■ Your task: Reproduce all the entries exactly.

--------------------------------------------------

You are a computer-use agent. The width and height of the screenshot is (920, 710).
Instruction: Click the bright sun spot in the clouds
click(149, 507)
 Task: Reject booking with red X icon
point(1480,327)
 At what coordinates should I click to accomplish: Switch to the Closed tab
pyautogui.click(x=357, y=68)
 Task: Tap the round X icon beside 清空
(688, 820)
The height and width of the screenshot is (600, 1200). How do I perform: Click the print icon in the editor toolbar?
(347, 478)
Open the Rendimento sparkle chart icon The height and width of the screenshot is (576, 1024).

--------------------------------------------------

■ Result:
You are a computer-use agent. The width and height of the screenshot is (920, 710).
Instruction: Click the bright sun spot in the clouds
click(149, 507)
 Task: Reject booking with red X icon
point(1480,327)
 At what coordinates should I click to accomplish: Switch to the Closed tab
pyautogui.click(x=357, y=68)
 Task: Tap the round X icon beside 清空
(688, 820)
The height and width of the screenshot is (600, 1200). How do I perform: Click the print icon in the editor toolbar?
(347, 478)
Open the Rendimento sparkle chart icon The height and width of the screenshot is (576, 1024).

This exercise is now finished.